START Excerpted records

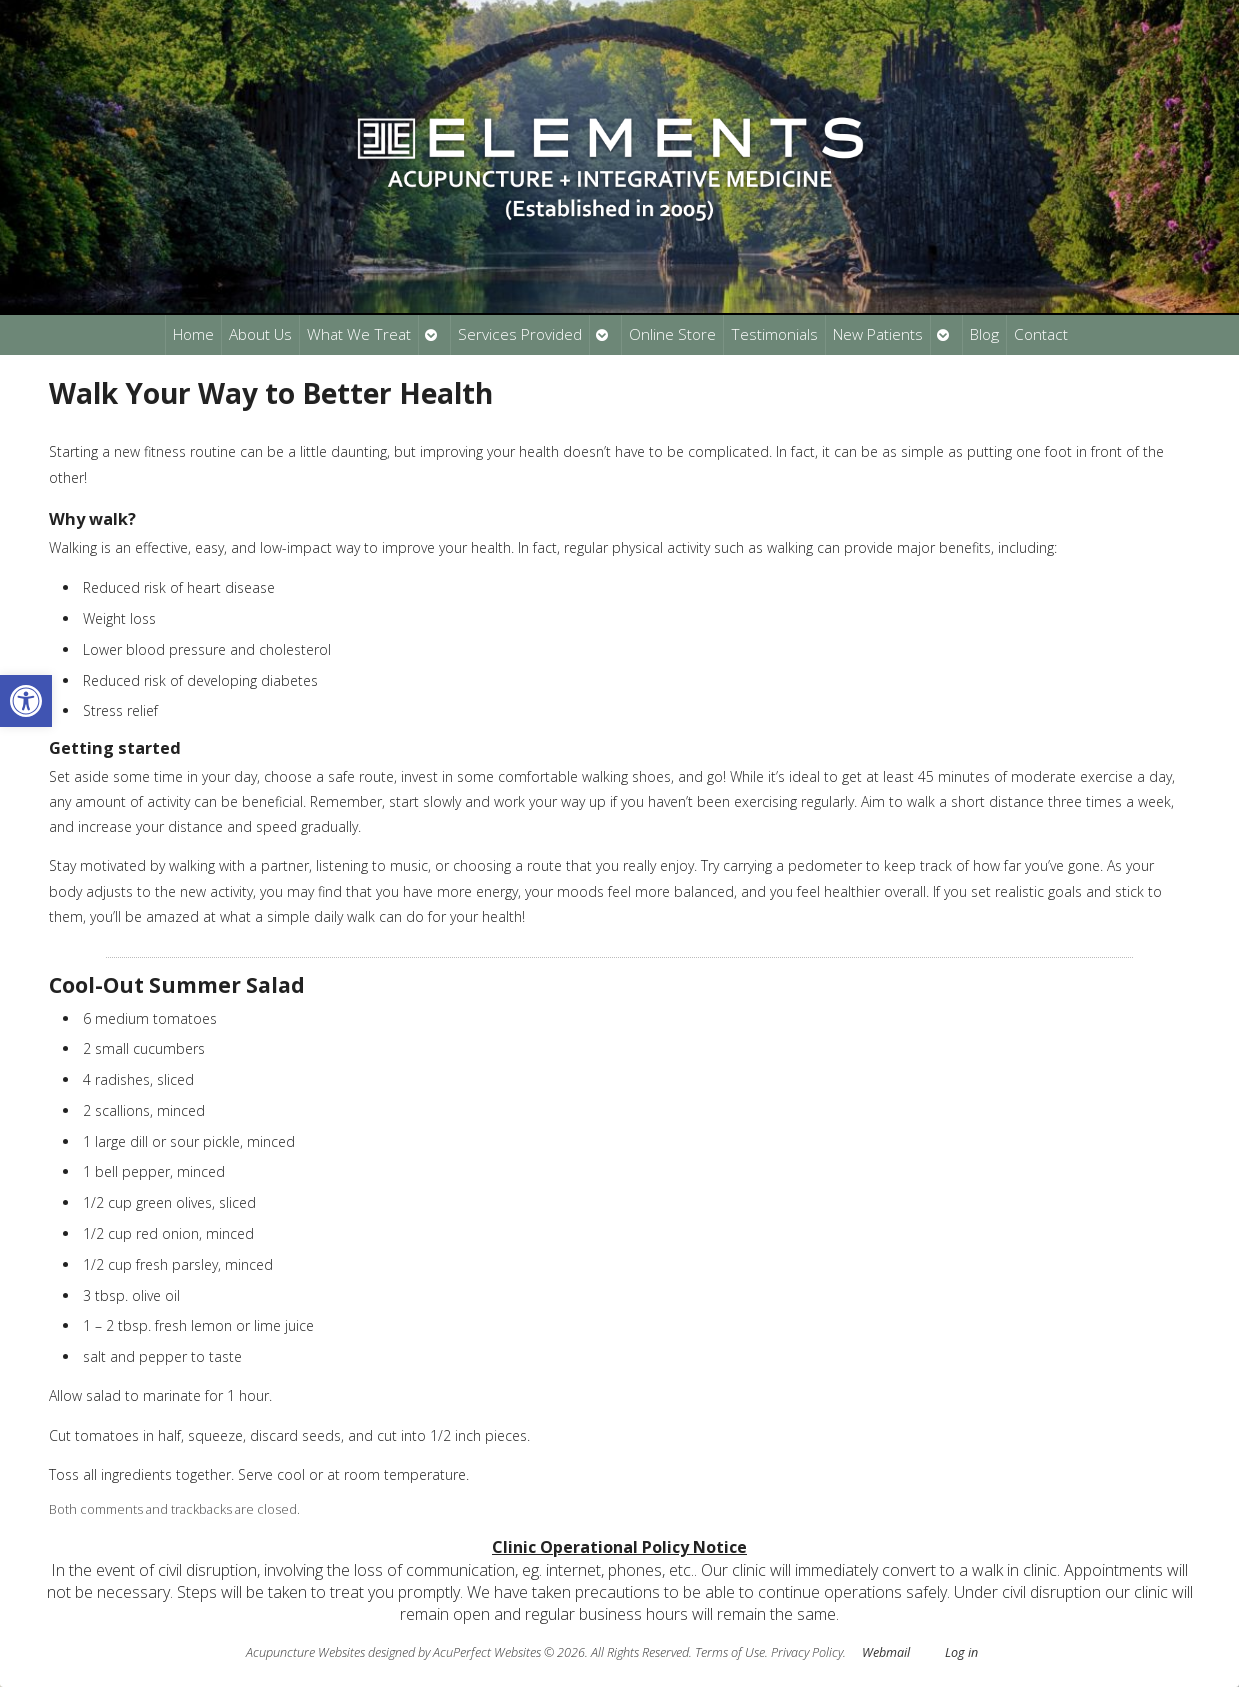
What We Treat (359, 334)
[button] (26, 701)
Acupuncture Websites (305, 1652)
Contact (1041, 334)
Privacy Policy (807, 1652)
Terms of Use (730, 1652)
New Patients (878, 334)
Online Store (672, 334)
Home (193, 334)
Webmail (886, 1652)
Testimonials (774, 334)
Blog (984, 334)
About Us (260, 334)
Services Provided (520, 334)
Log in (961, 1652)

END Excerpted records

What needs to be done >> Looking at the data above, write out exactly the lines that start at the one containing "Acupuncture Websites (305, 1652)" and end at the one containing "About Us (260, 334)"; include both and nothing beyond.

Written response >>
Acupuncture Websites (305, 1652)
Contact (1041, 334)
Privacy Policy (807, 1652)
Terms of Use (730, 1652)
New Patients (878, 334)
Online Store (672, 334)
Home (193, 334)
Webmail (886, 1652)
Testimonials (774, 334)
Blog (984, 334)
About Us (260, 334)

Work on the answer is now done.